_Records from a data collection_
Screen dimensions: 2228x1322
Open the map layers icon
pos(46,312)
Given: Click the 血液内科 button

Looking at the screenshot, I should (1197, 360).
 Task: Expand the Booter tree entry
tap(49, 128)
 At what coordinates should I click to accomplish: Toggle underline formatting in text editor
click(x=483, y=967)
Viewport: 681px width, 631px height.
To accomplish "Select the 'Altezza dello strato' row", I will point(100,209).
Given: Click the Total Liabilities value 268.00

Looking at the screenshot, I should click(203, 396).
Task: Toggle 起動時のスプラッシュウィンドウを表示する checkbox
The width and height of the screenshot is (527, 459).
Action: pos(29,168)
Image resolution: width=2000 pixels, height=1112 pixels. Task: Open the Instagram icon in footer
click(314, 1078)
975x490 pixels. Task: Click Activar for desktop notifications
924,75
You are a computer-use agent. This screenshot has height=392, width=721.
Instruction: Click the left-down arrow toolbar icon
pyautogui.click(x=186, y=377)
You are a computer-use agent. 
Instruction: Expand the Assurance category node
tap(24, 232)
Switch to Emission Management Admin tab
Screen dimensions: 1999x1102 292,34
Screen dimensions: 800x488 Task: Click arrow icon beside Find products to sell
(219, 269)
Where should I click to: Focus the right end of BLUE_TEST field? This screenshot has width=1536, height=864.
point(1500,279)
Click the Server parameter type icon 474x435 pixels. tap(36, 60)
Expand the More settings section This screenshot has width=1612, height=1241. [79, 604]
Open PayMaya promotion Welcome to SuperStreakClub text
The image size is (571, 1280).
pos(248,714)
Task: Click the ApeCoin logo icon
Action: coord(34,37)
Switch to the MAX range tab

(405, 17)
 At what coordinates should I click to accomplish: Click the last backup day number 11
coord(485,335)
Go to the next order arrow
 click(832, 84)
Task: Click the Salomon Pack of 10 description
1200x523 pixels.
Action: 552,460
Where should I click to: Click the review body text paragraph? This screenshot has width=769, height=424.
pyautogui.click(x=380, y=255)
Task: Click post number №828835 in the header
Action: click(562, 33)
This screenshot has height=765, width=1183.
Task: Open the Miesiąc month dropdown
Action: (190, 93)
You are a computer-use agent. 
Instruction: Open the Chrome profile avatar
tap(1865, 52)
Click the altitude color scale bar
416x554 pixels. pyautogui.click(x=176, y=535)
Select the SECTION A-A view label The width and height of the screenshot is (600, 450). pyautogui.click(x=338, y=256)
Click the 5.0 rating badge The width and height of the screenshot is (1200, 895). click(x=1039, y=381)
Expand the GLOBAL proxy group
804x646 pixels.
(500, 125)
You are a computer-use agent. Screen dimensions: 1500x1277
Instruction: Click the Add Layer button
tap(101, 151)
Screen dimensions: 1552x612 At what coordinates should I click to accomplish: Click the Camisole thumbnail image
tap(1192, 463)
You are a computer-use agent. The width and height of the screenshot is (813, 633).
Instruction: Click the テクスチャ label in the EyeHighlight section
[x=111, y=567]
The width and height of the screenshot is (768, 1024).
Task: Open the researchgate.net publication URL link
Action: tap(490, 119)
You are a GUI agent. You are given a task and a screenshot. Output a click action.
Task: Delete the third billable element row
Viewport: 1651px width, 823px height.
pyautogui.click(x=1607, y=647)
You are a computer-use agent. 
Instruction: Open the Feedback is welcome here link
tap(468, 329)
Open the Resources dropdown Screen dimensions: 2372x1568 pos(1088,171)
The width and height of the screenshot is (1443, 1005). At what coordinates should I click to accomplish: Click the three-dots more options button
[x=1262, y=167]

_Written instruction_
Edit the data above by replacing every "Instruction" with "Command" and leaving everything else as it is.

_Correct result_
Screen dimensions: 2228x1322
Open the map layers icon
pos(46,312)
Given: Click the 血液内科 button

Looking at the screenshot, I should (1197, 360).
 Task: Expand the Booter tree entry
tap(49, 128)
 At what coordinates should I click to accomplish: Toggle underline formatting in text editor
click(x=483, y=967)
Viewport: 681px width, 631px height.
To accomplish "Select the 'Altezza dello strato' row", I will point(100,209).
Given: Click the Total Liabilities value 268.00

Looking at the screenshot, I should click(203, 396).
Task: Toggle 起動時のスプラッシュウィンドウを表示する checkbox
The width and height of the screenshot is (527, 459).
Action: pos(29,168)
Image resolution: width=2000 pixels, height=1112 pixels. Task: Open the Instagram icon in footer
click(314, 1078)
975x490 pixels. Task: Click Activar for desktop notifications
924,75
You are a computer-use agent. This screenshot has height=392, width=721.
Command: Click the left-down arrow toolbar icon
pyautogui.click(x=186, y=377)
You are a computer-use agent. 
Command: Expand the Assurance category node
tap(24, 232)
Switch to Emission Management Admin tab
Screen dimensions: 1999x1102 292,34
Screen dimensions: 800x488 Task: Click arrow icon beside Find products to sell
(219, 269)
Where should I click to: Focus the right end of BLUE_TEST field? This screenshot has width=1536, height=864.
point(1500,279)
Click the Server parameter type icon 474x435 pixels. tap(36, 60)
Expand the More settings section This screenshot has width=1612, height=1241. [79, 604]
Open PayMaya promotion Welcome to SuperStreakClub text
The image size is (571, 1280).
pos(248,714)
Task: Click the ApeCoin logo icon
Action: coord(34,37)
Switch to the MAX range tab

(405, 17)
 At what coordinates should I click to accomplish: Click the last backup day number 11
coord(485,335)
Go to the next order arrow
 click(832, 84)
Task: Click the Salomon Pack of 10 description
1200x523 pixels.
Action: 552,460
Where should I click to: Click the review body text paragraph? This screenshot has width=769, height=424.
pyautogui.click(x=380, y=255)
Task: Click post number №828835 in the header
Action: click(562, 33)
This screenshot has height=765, width=1183.
Task: Open the Miesiąc month dropdown
Action: (190, 93)
You are a computer-use agent. 
Command: Open the Chrome profile avatar
tap(1865, 52)
Click the altitude color scale bar
416x554 pixels. pyautogui.click(x=176, y=535)
Select the SECTION A-A view label The width and height of the screenshot is (600, 450). pyautogui.click(x=338, y=256)
Click the 5.0 rating badge The width and height of the screenshot is (1200, 895). click(x=1039, y=381)
Expand the GLOBAL proxy group
804x646 pixels.
(500, 125)
You are a computer-use agent. Screen dimensions: 1500x1277
Command: Click the Add Layer button
tap(101, 151)
Screen dimensions: 1552x612 At what coordinates should I click to accomplish: Click the Camisole thumbnail image
tap(1192, 463)
You are a computer-use agent. The width and height of the screenshot is (813, 633).
Command: Click the テクスチャ label in the EyeHighlight section
[x=111, y=567]
The width and height of the screenshot is (768, 1024).
Task: Open the researchgate.net publication URL link
Action: tap(490, 119)
You are a GUI agent. You are given a task and a screenshot. Output a click action.
Task: Delete the third billable element row
Viewport: 1651px width, 823px height.
pyautogui.click(x=1607, y=647)
You are a computer-use agent. 
Command: Open the Feedback is welcome here link
tap(468, 329)
Open the Resources dropdown Screen dimensions: 2372x1568 pos(1088,171)
The width and height of the screenshot is (1443, 1005). At what coordinates should I click to accomplish: Click the three-dots more options button
[x=1262, y=167]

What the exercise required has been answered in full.